### Source material
....................

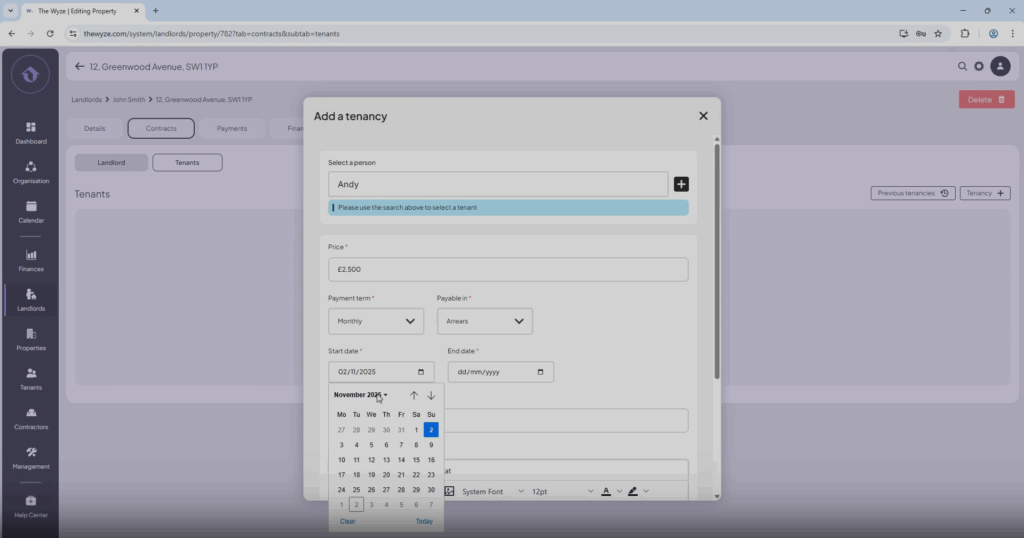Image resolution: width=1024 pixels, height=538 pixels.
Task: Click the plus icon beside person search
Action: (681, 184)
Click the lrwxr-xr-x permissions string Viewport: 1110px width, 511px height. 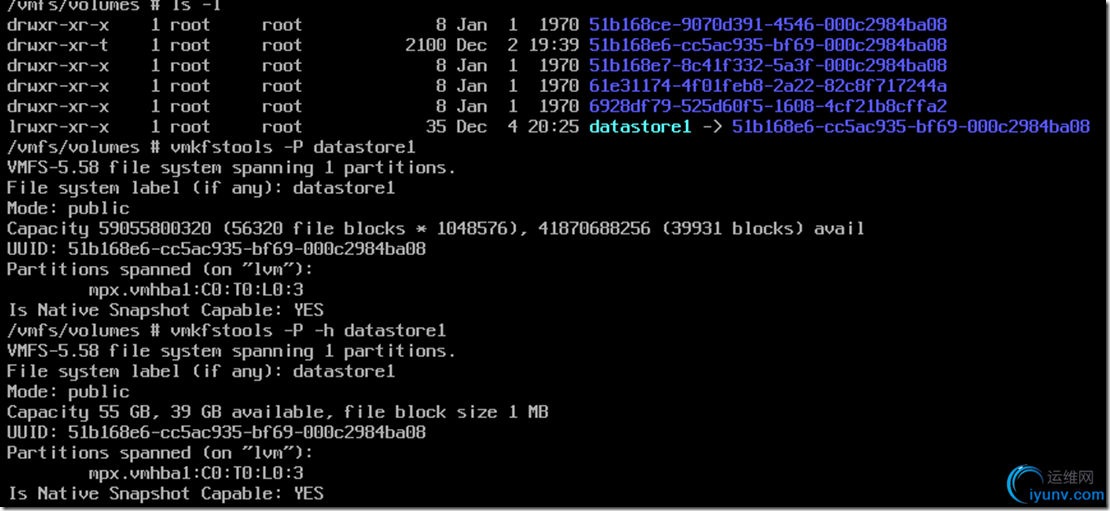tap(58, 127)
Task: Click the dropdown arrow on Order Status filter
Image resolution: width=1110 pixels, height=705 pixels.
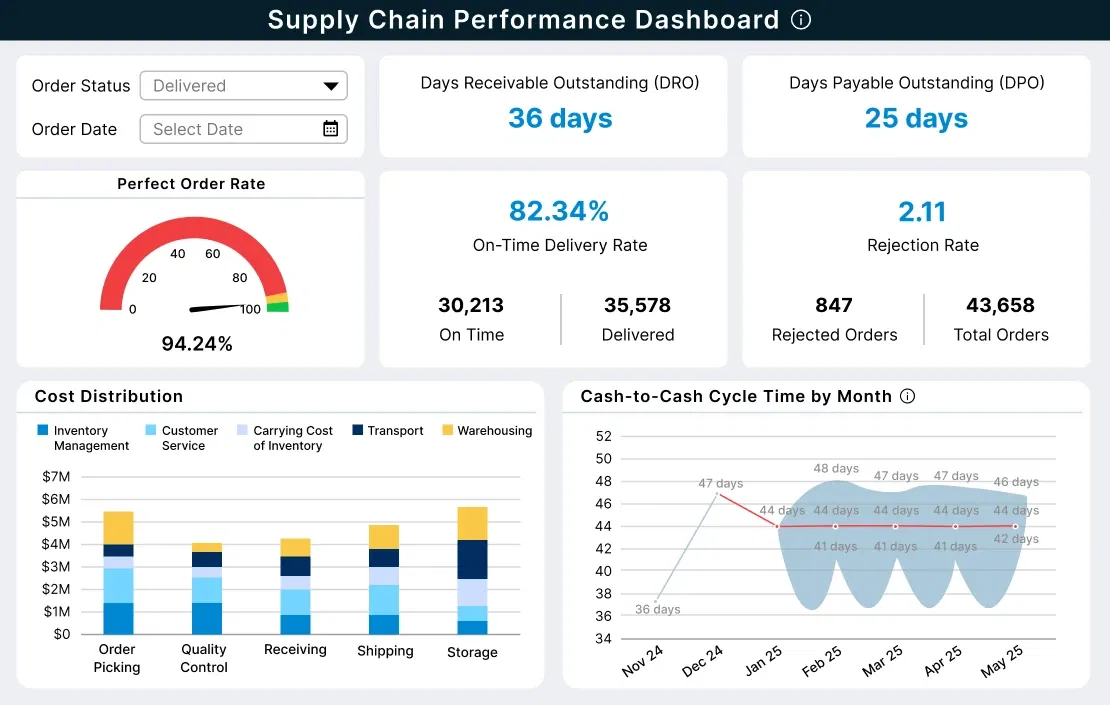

....................

### What you should do
Your reply should hold exactly the lines from the line containing "Task: Click the dropdown" through the final line of the listing, and none of the pictures.

### Answer to this task
Task: Click the dropdown arrow on Order Status filter
Image resolution: width=1110 pixels, height=705 pixels.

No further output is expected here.